The study also highlights the serendipity of biomedical research and drug development; the medication the researchers used was originally developed as a possible Alzheimer's drug.
The quest to regrow hair cells began in the 1980s, when it first became clear that lower animals, such as birds and fish, can regenerate these cells, which have hair-like structures, but are sensory cells. Some previous efforts using gene therapy succeeded in mammals, but they were technically difficult or more invasive, and there has been skepticism about whether hair cells were truly new in some studies.
Albert Edge, a scientist at the Massachusetts Eye and Ear Infirmary and Harvard Medical School, set out to use an approach that could unequivocally tell scientists the origins of hair cells. He built on years of research that revealed which signals guide stem cells to develop into hair cells.
Scientists had learned that during development, a cell signaling system called Notch was important in determining whether a cell developed into a hair cell or not. Notch signaling caused a type of stem cells, which are naturally found in the ear and are called supporting cells, not to develop into hair cells.
Edge wanted to use a drug to turn off that signal. Fortunately, he knew of a class of experimental Alzheimer's drugs called gamma-secretase inhibitors, which many pharmaceutical companies had developed over the last few years. One of the problems with the drugs for treating dementia had been their lack of specificity. In addition to interfering with the formation of the protein that is found in clumps in the brains of Alzheimer's patients, it stopped Notch and caused side effects. But that lack of specificity presented an opportunity for Edge.
Edge obtained a handful of drugs made by various companies and tried them out on cells in a dish to see which ones worked best. A drug called LY411575, developed by the pharmaceutical giant Eli Lilly and Co., turned out to be the most potent.
To avoid side effects caused by administering the drug systemically, the researchers tried delivering the drug locally, to the ear of the mouse. A comparable way of delivering a drug if it were being given to a person, Edge said, would be to inject the drug into a part of the ear.

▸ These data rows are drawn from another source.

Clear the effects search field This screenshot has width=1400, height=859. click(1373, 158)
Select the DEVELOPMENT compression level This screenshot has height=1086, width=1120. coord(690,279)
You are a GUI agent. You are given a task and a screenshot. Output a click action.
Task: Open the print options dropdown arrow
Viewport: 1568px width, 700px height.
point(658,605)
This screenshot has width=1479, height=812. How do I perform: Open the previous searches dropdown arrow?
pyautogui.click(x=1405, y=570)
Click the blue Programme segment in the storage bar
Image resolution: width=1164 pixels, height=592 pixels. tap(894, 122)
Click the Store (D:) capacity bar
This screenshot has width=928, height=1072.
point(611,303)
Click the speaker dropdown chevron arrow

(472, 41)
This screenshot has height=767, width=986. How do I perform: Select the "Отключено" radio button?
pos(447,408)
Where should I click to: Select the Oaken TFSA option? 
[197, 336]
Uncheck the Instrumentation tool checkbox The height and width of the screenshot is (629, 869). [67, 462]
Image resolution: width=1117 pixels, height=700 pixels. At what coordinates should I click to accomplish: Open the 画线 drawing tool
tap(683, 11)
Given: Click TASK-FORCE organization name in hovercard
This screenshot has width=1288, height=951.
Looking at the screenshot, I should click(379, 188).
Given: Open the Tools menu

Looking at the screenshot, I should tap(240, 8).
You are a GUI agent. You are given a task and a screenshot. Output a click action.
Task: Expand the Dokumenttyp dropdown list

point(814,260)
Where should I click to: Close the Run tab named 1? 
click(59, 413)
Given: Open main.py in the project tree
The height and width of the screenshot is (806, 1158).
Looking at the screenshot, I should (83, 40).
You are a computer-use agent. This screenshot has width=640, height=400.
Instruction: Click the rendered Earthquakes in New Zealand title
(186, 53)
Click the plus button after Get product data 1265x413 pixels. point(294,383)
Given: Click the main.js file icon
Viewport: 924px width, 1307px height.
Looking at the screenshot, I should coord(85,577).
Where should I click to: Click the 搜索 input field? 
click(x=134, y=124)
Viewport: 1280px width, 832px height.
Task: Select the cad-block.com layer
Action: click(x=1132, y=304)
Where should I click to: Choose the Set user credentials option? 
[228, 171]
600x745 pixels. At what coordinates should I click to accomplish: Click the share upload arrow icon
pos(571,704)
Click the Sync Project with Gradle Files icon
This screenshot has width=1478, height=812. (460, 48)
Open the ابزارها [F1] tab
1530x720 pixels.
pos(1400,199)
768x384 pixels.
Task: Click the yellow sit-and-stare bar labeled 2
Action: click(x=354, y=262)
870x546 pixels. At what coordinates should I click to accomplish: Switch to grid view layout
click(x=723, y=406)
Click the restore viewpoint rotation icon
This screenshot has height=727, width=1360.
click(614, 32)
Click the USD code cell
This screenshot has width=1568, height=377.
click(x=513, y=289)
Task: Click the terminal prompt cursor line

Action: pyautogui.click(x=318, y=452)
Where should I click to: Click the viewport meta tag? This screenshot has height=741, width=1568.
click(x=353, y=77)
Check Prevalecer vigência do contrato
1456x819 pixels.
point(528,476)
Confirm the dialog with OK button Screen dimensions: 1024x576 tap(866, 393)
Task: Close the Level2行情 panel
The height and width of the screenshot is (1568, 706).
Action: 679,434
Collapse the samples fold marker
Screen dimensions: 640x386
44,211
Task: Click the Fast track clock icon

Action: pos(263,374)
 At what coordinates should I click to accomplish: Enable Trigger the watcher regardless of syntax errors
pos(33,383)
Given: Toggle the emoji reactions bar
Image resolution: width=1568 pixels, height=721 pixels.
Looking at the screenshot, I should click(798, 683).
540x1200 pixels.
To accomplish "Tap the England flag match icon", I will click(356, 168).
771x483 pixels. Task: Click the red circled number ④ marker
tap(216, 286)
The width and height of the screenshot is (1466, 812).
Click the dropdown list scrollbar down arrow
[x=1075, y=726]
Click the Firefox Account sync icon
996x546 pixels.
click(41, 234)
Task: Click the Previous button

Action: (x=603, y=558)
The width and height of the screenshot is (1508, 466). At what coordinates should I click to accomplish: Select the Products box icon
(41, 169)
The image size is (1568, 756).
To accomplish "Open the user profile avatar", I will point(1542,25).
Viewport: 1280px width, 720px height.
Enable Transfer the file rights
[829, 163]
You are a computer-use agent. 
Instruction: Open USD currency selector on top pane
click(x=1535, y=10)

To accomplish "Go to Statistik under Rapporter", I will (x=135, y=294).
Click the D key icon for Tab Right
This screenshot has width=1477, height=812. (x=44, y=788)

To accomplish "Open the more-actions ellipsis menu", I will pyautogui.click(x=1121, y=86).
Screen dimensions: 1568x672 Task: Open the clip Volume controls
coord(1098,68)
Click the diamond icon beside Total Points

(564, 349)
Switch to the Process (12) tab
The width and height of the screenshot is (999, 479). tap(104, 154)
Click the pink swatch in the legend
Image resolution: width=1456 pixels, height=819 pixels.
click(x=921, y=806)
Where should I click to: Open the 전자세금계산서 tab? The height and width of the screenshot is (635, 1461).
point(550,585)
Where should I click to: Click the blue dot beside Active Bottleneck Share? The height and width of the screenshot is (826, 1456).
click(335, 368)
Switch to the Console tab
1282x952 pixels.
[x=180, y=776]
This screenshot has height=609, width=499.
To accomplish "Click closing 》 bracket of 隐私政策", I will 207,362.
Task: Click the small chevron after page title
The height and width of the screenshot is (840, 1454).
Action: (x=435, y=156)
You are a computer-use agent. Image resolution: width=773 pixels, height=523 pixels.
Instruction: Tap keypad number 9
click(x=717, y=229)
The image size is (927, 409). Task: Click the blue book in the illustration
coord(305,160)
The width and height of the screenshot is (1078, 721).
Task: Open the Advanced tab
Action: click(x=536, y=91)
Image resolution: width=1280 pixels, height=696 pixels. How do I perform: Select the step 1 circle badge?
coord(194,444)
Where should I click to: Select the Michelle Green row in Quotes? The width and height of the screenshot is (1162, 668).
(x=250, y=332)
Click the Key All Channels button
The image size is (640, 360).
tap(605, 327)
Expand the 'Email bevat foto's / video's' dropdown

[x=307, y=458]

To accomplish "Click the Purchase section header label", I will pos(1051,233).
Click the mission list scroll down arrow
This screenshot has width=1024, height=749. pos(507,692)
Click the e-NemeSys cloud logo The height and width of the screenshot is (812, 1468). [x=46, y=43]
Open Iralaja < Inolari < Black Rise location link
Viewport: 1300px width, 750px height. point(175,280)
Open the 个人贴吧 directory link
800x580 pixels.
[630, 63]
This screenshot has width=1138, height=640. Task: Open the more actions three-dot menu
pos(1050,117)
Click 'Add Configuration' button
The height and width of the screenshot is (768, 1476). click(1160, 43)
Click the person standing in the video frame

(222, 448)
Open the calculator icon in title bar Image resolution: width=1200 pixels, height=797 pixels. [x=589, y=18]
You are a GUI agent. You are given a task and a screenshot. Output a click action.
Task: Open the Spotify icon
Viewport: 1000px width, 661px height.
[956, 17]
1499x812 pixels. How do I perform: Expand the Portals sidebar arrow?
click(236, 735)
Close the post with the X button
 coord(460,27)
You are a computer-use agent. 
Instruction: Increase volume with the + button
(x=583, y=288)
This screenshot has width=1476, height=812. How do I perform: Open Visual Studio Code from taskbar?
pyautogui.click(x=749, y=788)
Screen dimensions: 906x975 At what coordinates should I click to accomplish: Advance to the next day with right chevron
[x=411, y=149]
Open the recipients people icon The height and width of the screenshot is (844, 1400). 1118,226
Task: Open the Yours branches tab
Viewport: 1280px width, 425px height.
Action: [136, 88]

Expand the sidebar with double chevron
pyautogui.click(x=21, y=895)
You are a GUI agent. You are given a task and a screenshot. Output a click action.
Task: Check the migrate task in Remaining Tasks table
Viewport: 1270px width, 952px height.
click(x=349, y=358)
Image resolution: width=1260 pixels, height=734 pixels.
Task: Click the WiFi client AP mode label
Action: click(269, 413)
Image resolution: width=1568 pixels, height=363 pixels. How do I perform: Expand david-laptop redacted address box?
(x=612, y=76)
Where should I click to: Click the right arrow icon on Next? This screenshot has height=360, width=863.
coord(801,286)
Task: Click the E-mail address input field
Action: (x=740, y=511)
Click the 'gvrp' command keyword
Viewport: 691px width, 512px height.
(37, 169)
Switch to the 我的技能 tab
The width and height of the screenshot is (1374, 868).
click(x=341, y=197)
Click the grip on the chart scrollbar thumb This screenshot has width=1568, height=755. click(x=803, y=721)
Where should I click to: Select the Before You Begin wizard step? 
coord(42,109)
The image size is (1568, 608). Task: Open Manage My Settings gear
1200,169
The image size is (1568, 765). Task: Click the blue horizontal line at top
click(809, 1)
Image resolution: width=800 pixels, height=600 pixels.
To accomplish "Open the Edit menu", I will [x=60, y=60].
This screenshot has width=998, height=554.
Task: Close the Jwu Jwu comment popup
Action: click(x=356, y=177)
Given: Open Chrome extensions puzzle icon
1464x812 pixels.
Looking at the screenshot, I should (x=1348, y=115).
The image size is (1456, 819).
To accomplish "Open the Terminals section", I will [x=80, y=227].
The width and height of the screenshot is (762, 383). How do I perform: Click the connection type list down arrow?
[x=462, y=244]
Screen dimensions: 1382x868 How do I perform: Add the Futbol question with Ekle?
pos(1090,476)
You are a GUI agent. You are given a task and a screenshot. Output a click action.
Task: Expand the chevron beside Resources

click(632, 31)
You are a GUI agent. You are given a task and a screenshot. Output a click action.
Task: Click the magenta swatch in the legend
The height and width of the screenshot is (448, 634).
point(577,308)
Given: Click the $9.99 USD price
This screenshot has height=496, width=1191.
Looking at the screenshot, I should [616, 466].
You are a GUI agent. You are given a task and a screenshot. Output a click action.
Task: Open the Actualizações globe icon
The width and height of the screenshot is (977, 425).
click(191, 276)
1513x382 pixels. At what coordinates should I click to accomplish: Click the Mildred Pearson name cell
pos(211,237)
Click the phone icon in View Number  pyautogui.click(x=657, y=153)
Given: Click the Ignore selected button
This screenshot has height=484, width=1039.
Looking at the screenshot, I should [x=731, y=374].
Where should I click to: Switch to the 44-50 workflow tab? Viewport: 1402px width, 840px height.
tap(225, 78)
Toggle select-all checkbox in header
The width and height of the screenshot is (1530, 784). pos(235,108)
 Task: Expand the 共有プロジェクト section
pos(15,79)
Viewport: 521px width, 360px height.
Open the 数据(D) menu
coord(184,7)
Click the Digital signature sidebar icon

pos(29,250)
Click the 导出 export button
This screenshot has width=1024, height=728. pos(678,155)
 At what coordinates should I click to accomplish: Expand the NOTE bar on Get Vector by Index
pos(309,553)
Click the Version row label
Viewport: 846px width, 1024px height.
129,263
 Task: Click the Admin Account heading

A month after the mice were treated, the researchers found that supporting cells in the mouse ears had turned into new hair cells. The new cells weren't evenly distributed; they grew in the part of the ear that detected lower pitches. In some ways that unevenness was a disappointment, but it was also a perfect test: the recovery in hearing was in the frequency range that the scientists would have predicted based on the location of the cells.
To determine whether the hair cells were formed from the supporting cells and truly new, the researchers used genetic manipulation to fluorescently tag the ears' supporting cells. Hair cells that developed from supporting cells also glowed, showing they weren't merely damaged hair cells that were recovering. Outside researchers praised that step, which showed unambiguously which cells were new.
Researchers were quick to add that much remains to be done to see how broadly such a technique could be used in people. The mice were deafened by acute exposure to loud noise, which is different than the hearing loss during normal aging, which has a variety of causes. Because cochlear implants are fairly successful, the technique would also have to be improved and do a better job before it would make sense as a treatment.
Edge said that the animals would still be considered quite hard of hearing after treatment; they can hear only very loud noises. He hopes to see whether there might be other drugs or ways to trigger a greater improvement in hearing.
"It's a first step. It needs to be tweaked and improved, but for people who have almost no hearing to get some back" would be great, said Yehoash Raphael, a professor of otolaryngology at the University of Michigan, who was not involved in the work. Ultimately, he thinks, such an approach "is probably going to work better than a cochlear implant, which is the solution now, and will improve hearing perceptibly and probably be a blessing for a large number of patients."
A spokeswoman for Eli Lilly said the drug the researchers used had never advanced into clinical development, and the company is not investigating any drugs for hearing loss. The company does not have any gamma-secretase inhibitors among its portfolio of 60 investigational medicines, and Edge has no financial ties to the company.